The introduction of Auckland's Unitary Plan and a long-hoped-for surge in housing supply faces the prospect of yet more delay after around 100 appeals were lodged against the plan in the Environment Court and the High Court by Friday afternoon's deadline. The appeals included many from heavy hitters with significant legal budgets and years of experience in challenging planning legislation through the Environment and High Courts.
Auckland Council confirmed yesterday that appeals would affect some parts of the plan designed to create space both "up" and "out" for 422,000 houses over the next 30 years, and that it was still deciding which parts of the plan could be made operative. The plan was supposed to have been operative since Saturday.

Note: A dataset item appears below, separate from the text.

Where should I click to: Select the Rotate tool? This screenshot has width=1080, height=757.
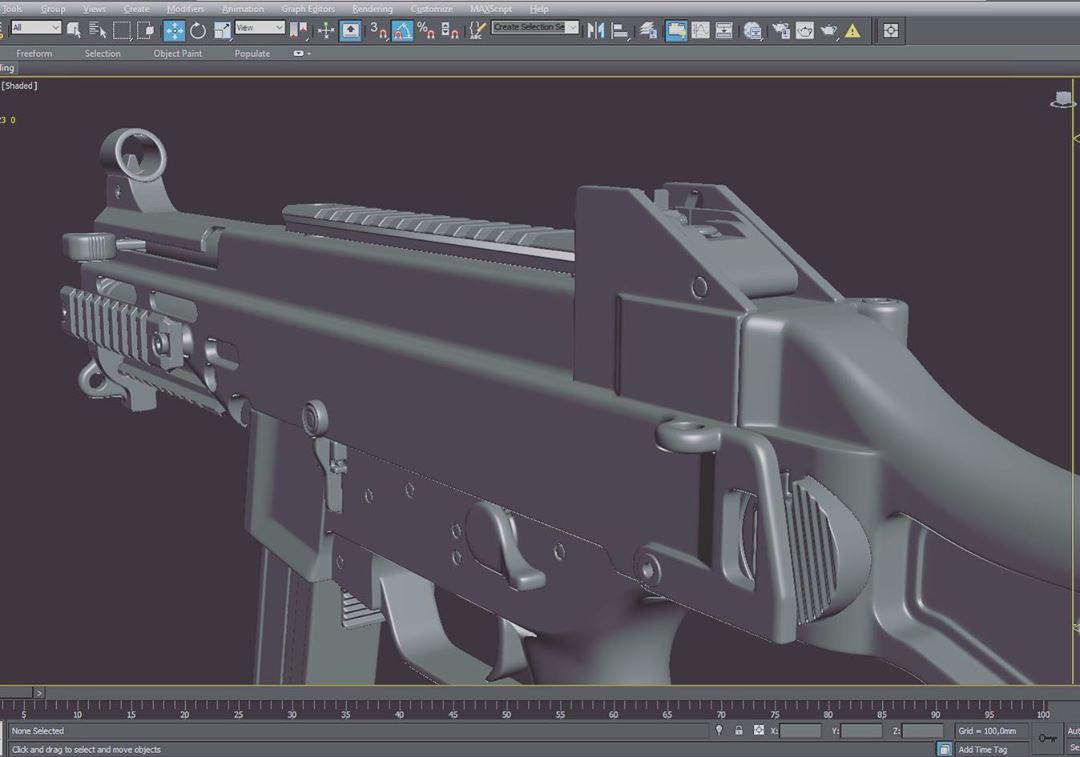198,30
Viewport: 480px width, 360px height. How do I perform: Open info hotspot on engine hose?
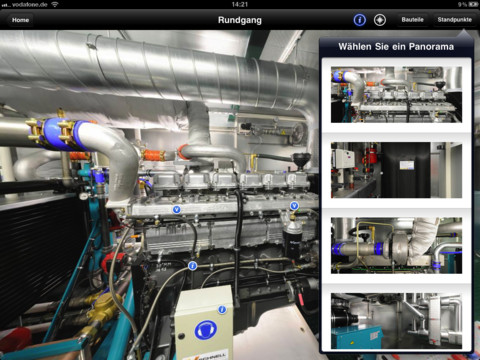pyautogui.click(x=192, y=266)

The Environment Court's website shows 81 appeals against the plan, including appeals on the Climate Change, Urban Growth, Rural Urban Boundaries, Future Urban and Infrastructure topics from New Zealand Steel, Todd Property, Okura Holdings and Vector.
Viaduct Harbour Holdings and Kiwi Property are appealing on the Transport Policies topic.
A range of residents associations are appealing against the Plan's rulings on pre-1944 overlays and against its general rezoning applications.
The Auckland Council's website shows 9 appeals against the Plan in the High Court, including from the Independent Statutory Maori Board against the Plan's ruling on Mana Whenua sites, the South Epsom Planning Group on the North West and South Rural Urban Boundaries and from Federated Farmers on outstanding natural landscapes. Forest and Bird, which has successfully held up the Ruataniwha irrigation project in the courts, has also lodged an appeal about how 'significant ecological areas' were determined in the plan.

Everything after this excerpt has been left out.